# Linear and Logistic Regression, AWS Machine Learning: Data Scientist

## Linear Regression via Least Squares Minimization

### Types of Machine Learning

* **Supervised**. Learns a function that approximates the relationship between input and output data
* **Unsupervised**. Finds structure in data without using explicit labels.
    * **Classification**. Predicts discrete labels/categories. Example, Logistic Regression
    * **Regression**. Predicts continuous values. Example, Ordinary Least Squares

### Introduction to Linear Models

* **What is it?**. In linear modeling, the relationship between each individual input variables and the output is a straight line. Slopes of such lines become the coefficients of the linear equation.
* **An example of a linear notation**. $y_i = a_0 + a_1x_1 + a_2x_2 + ...$.
* **Why use linear models?**.     
    * Interpretable
    * Low complexity
    * Scalable
    * Good baseline

### Definition of 1-Dimension Ordinary Least Squares (OLS)

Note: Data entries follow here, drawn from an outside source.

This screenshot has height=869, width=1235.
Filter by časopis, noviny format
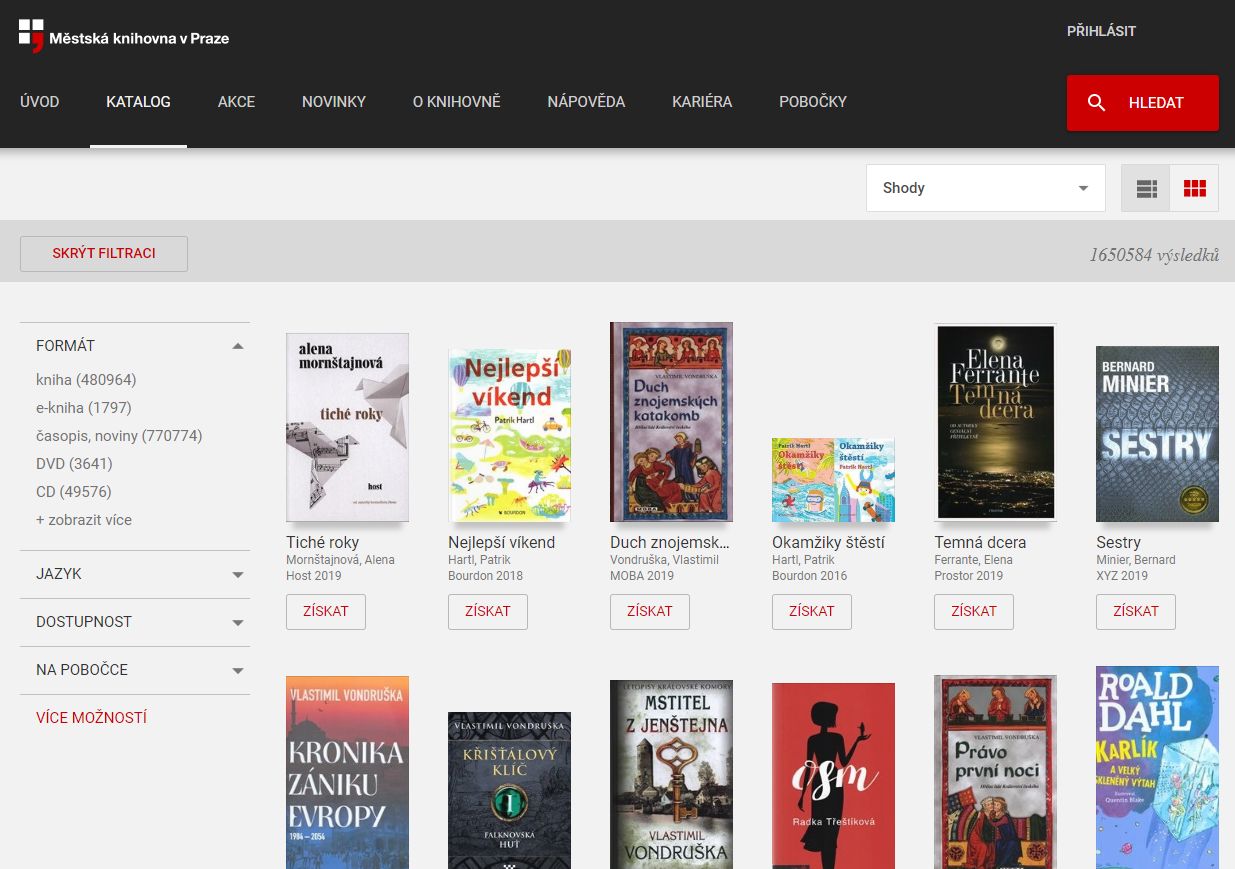(118, 436)
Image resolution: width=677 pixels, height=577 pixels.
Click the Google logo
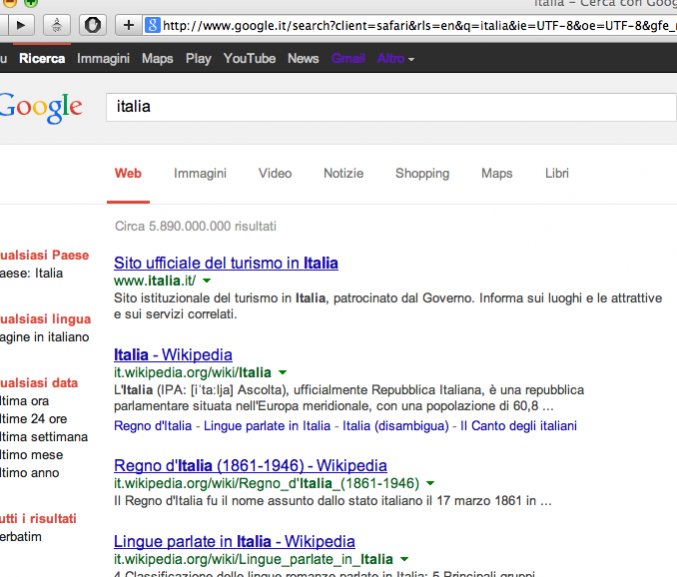(x=40, y=108)
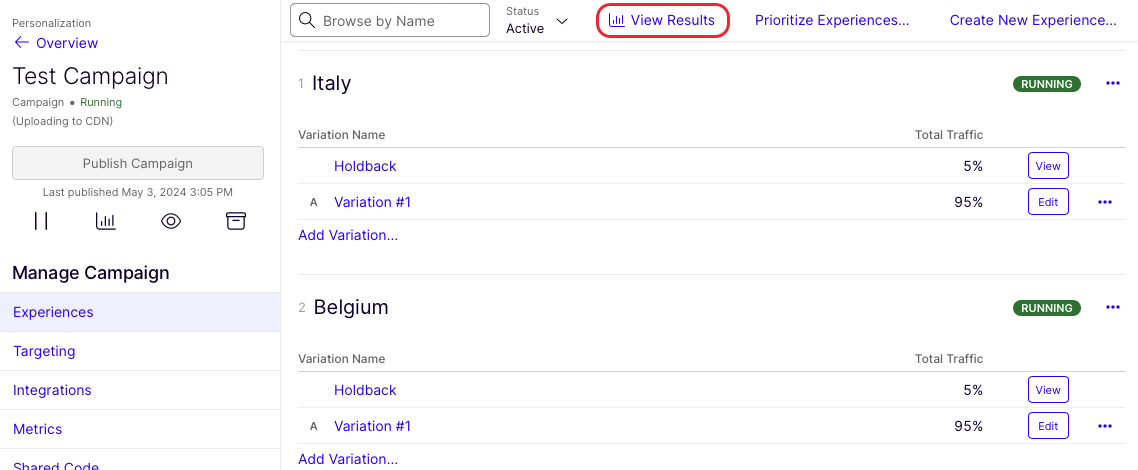Expand the Status Active dropdown
This screenshot has height=470, width=1138.
537,21
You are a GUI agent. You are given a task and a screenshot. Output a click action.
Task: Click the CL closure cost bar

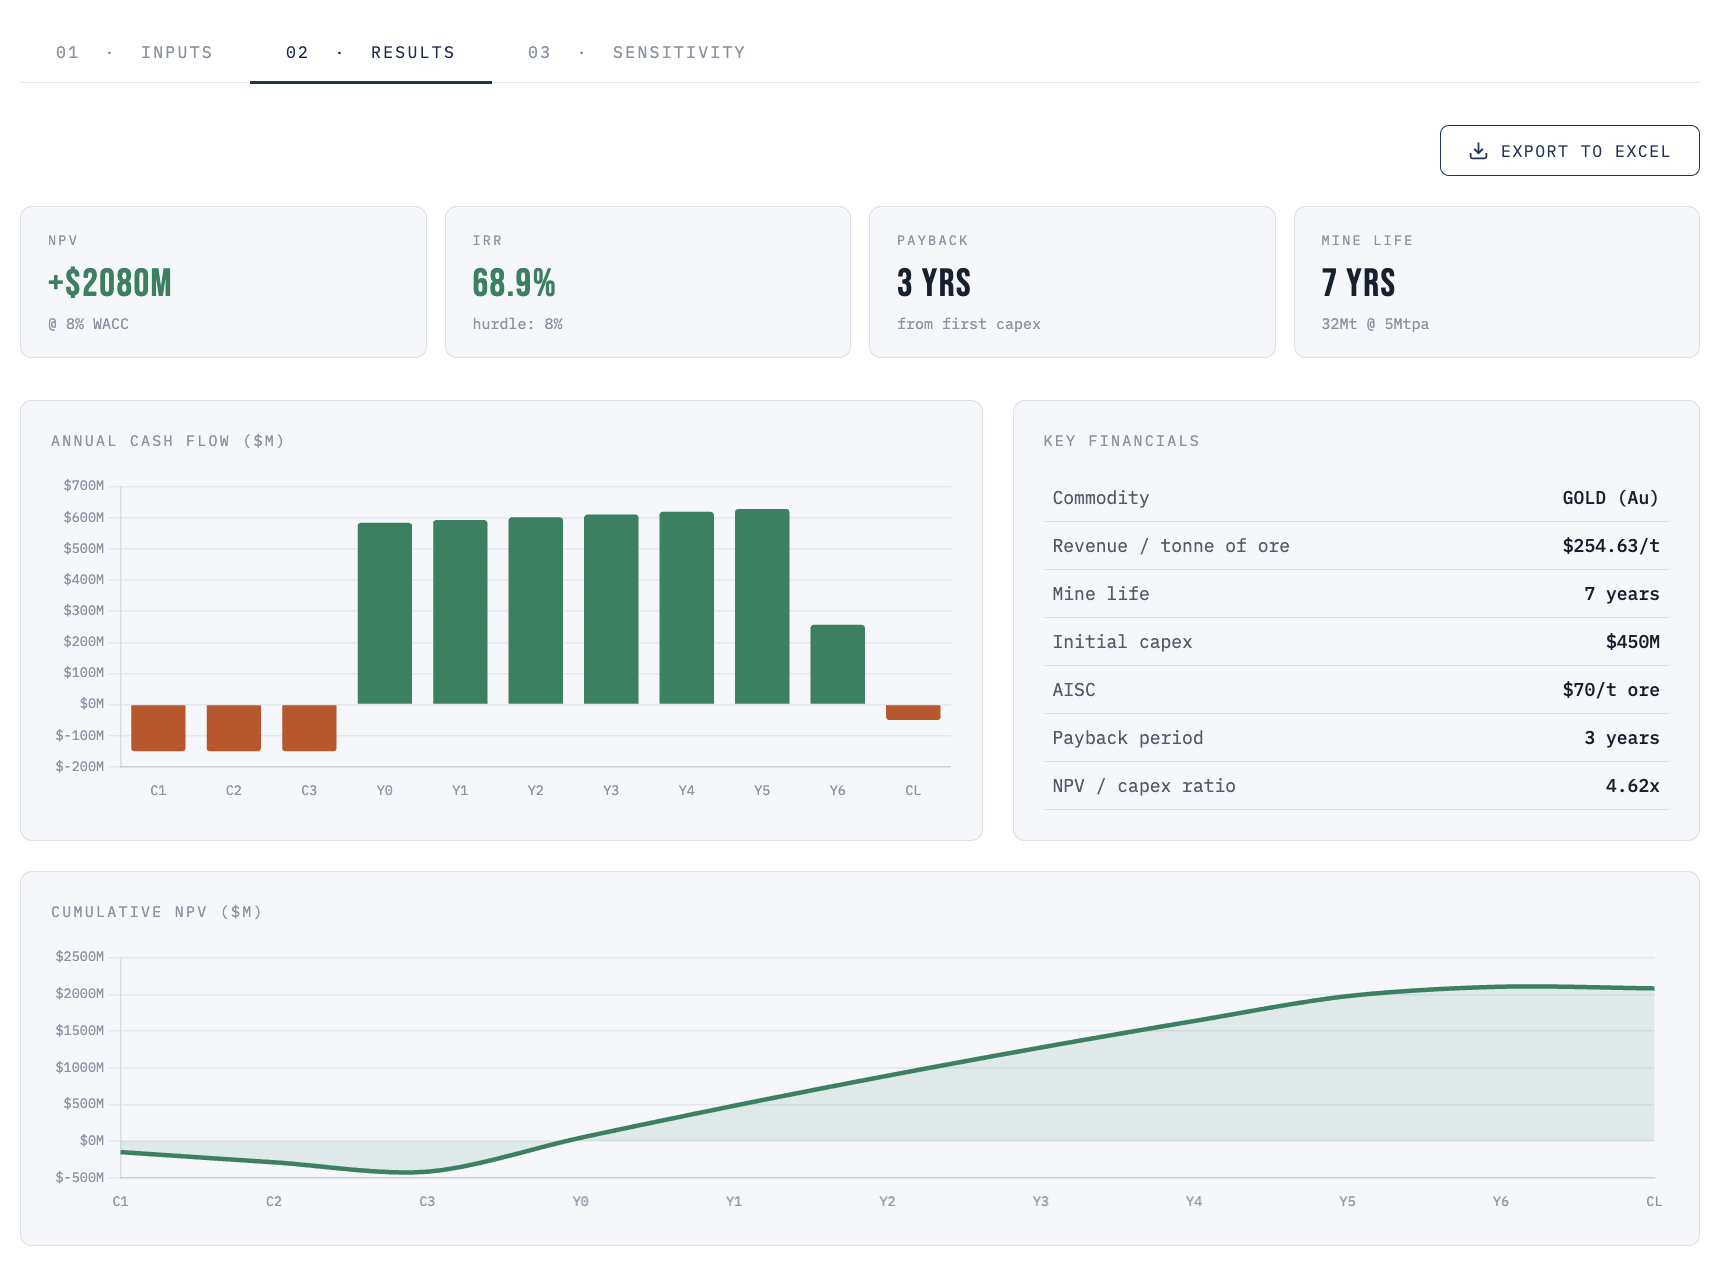tap(913, 712)
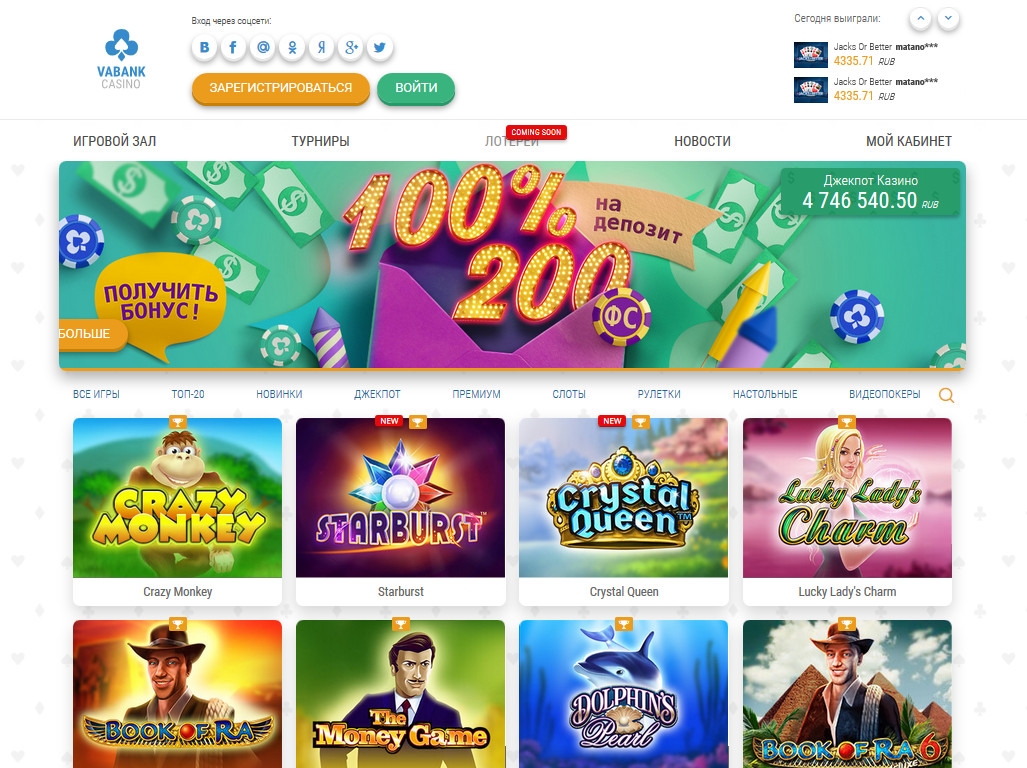Open ТУРНИРЫ in main navigation
The width and height of the screenshot is (1027, 768).
coord(320,141)
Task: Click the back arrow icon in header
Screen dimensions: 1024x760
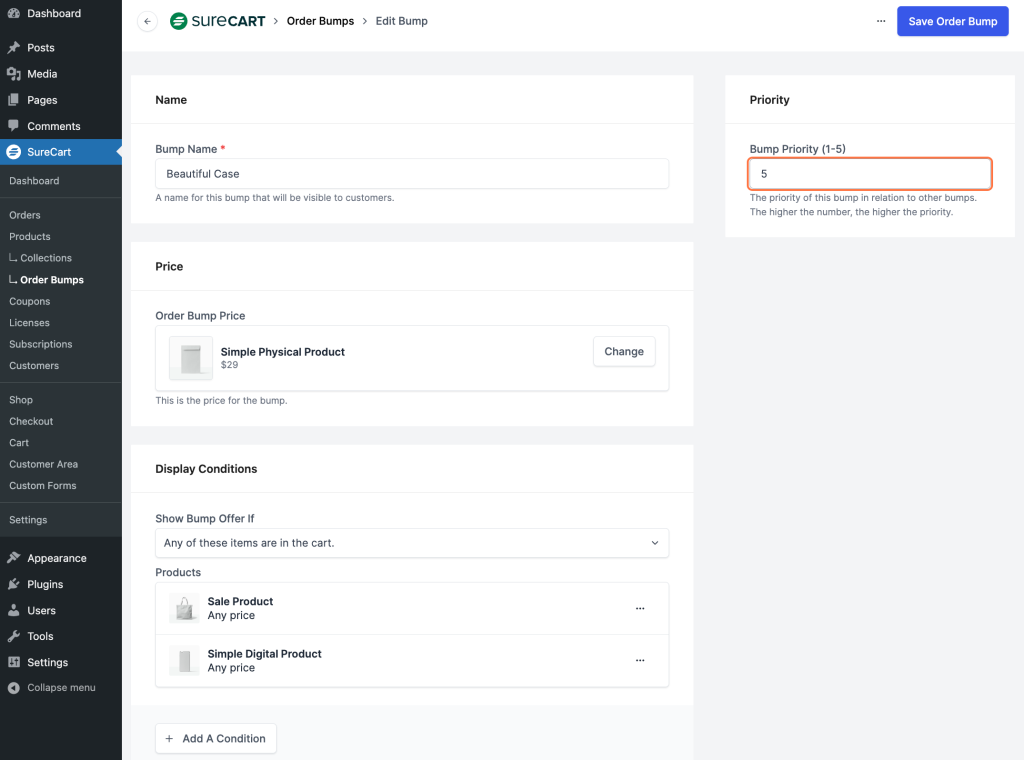Action: pos(147,21)
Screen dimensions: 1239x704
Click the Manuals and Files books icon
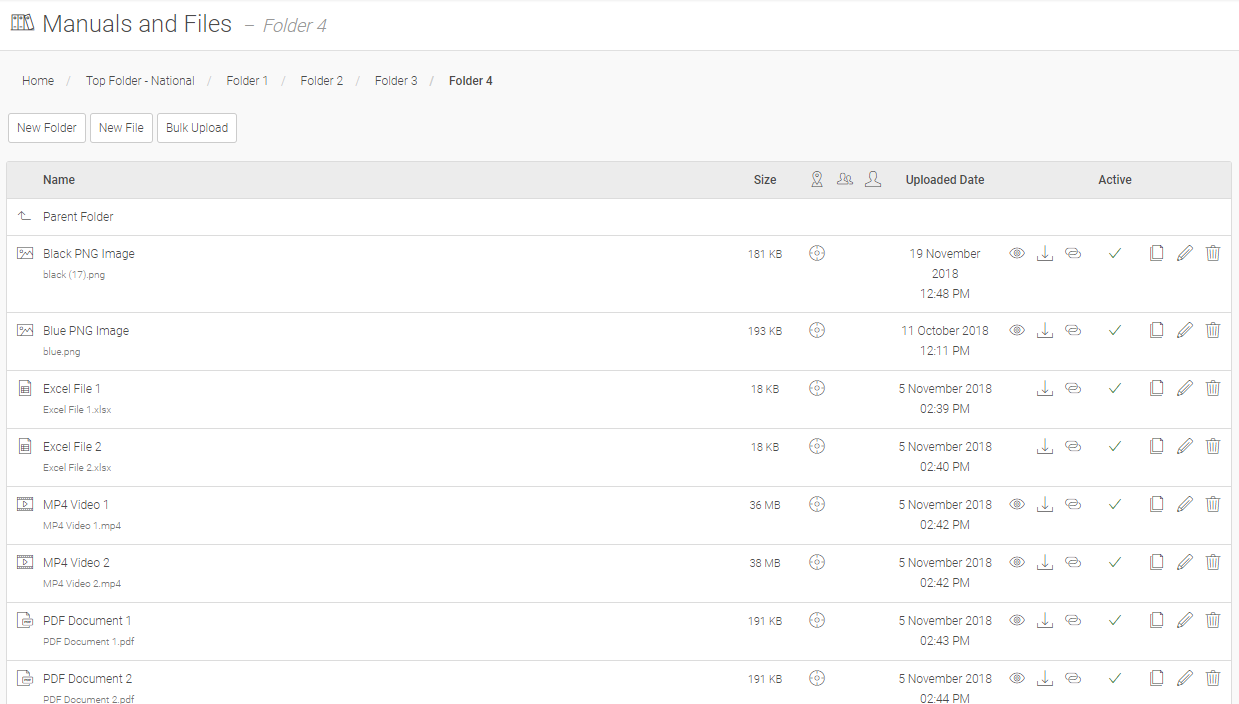pos(22,23)
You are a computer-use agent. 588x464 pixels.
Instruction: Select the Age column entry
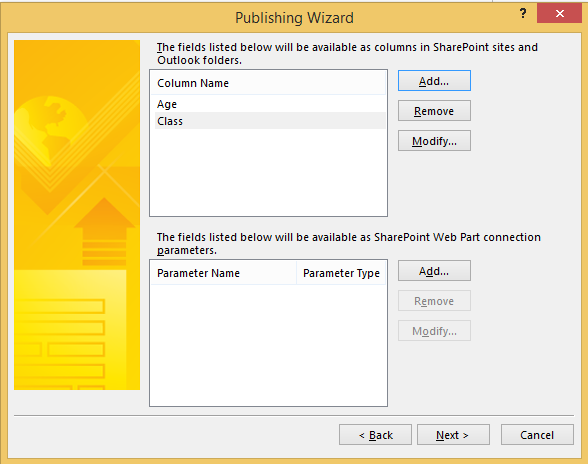(270, 104)
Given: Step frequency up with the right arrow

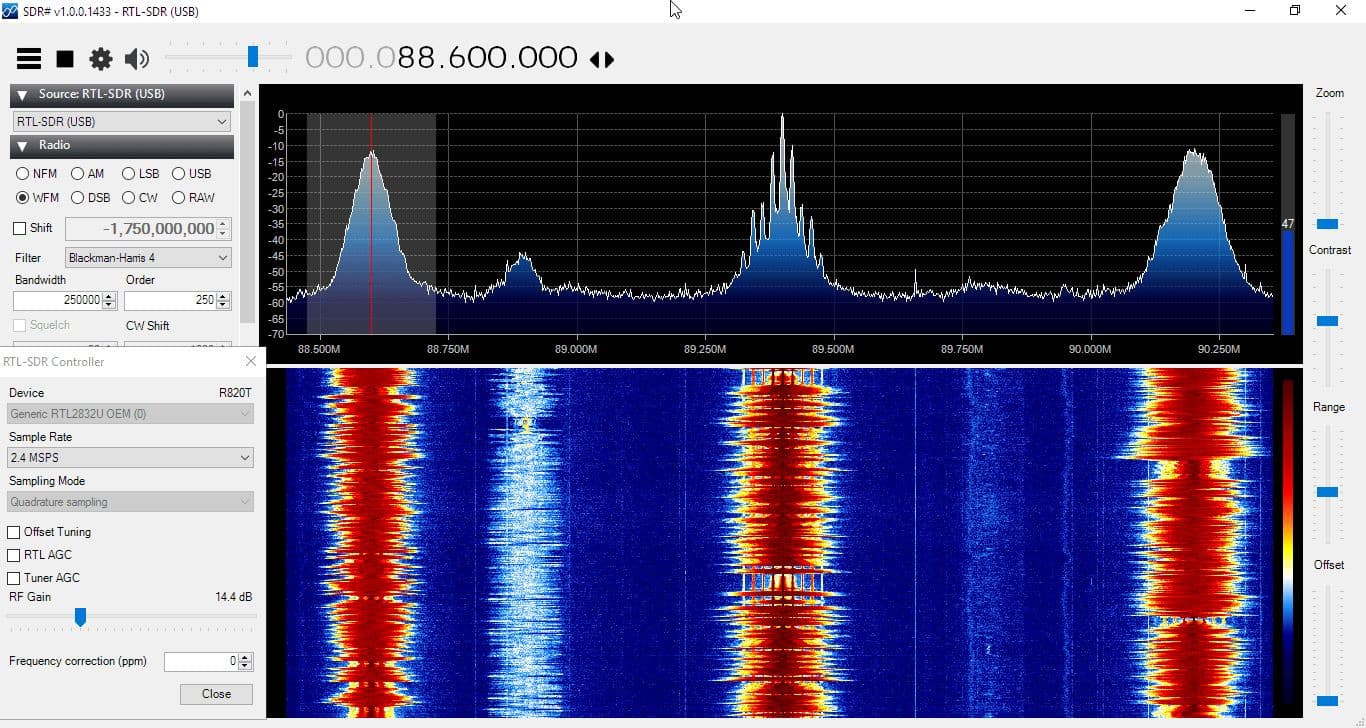Looking at the screenshot, I should click(610, 60).
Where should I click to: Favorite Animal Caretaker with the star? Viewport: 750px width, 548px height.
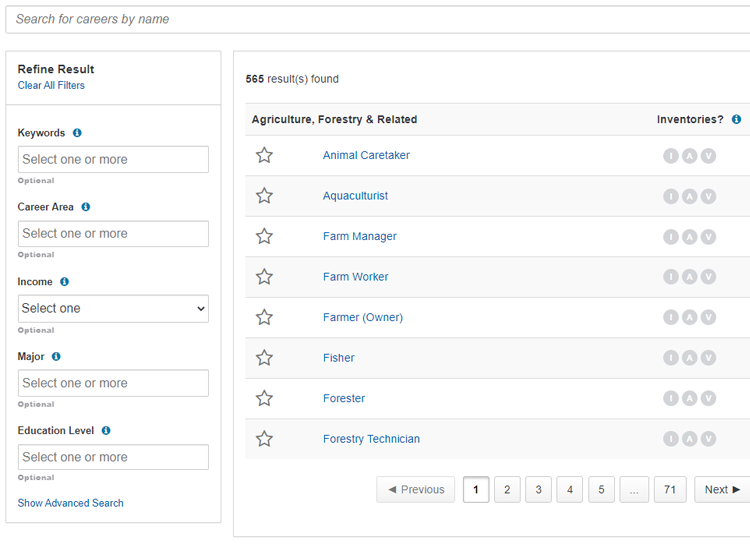264,155
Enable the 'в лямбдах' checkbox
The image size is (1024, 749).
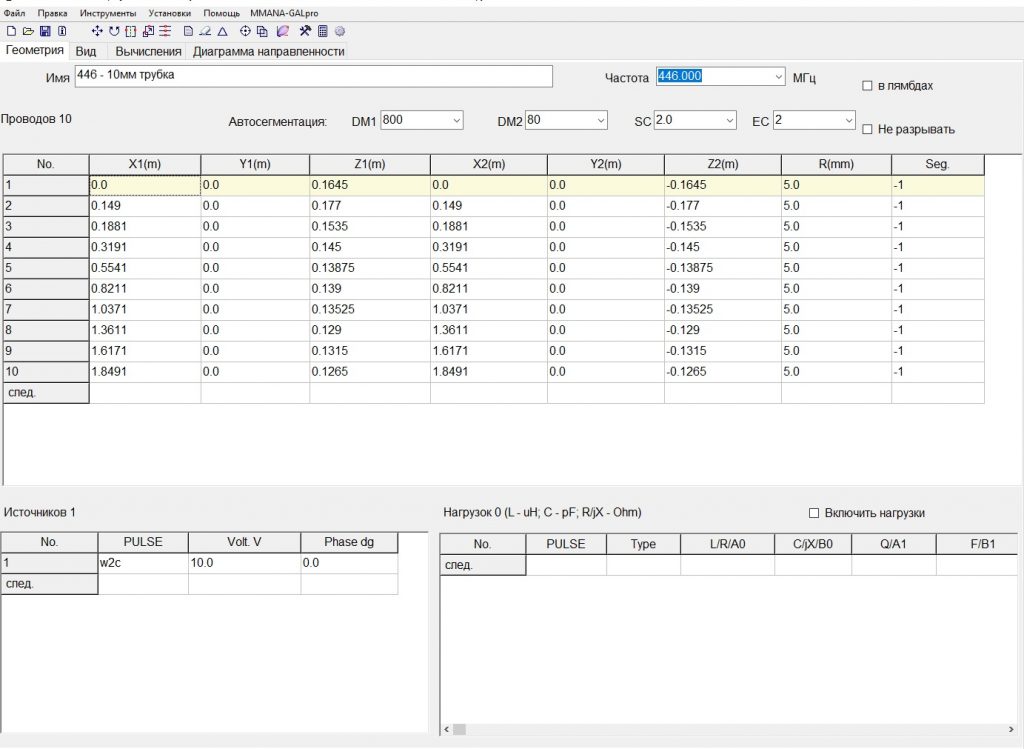(867, 86)
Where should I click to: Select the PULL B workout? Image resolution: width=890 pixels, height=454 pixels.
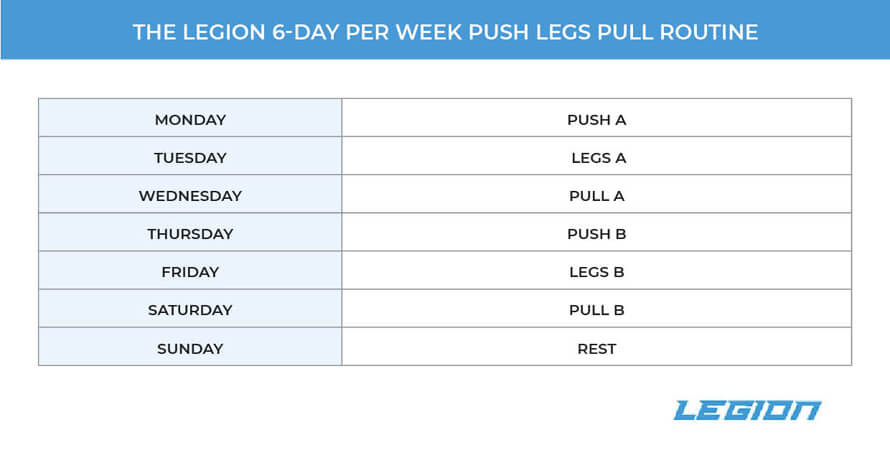[x=596, y=310]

* $i$ - an observation. Assume $i = 1, 2, ..., N$.
* $x$ - independent variable, feature
* $y$ - dependent variable, output 

The linear relationship looks like this

\begin{equation*}
y = ax + b
\end{equation*}

where $a, b$ are constants.  

The OLS problem is to solve for $a$ and $b$ in order to achieve $y_i = ax_i + b + \epsilon$, where $\epsilon$ is the noise (there is always a noise/error: no matter how well we find $a$ and $b$, the indipendent variable never fully explains the dependent variable). We usually skip $\epsilon$ and instead write

\begin{equation*}
\hat{y}_i = ax_i + b
\end{equation*}

where  $\hat{y}_i$ are our estimates of $y_i$.

We solve for $a$ and $b$ by defining a loss function. A loss function is used whenever we are trying to optimize a given function. Let's define a loss function for linear regression.

\begin{equation*}
L = \sum_{i=1}^{N}(y_i - \hat{y_i})^2
\end{equation*}

### Solution of Ordinary Least Squares (OLS)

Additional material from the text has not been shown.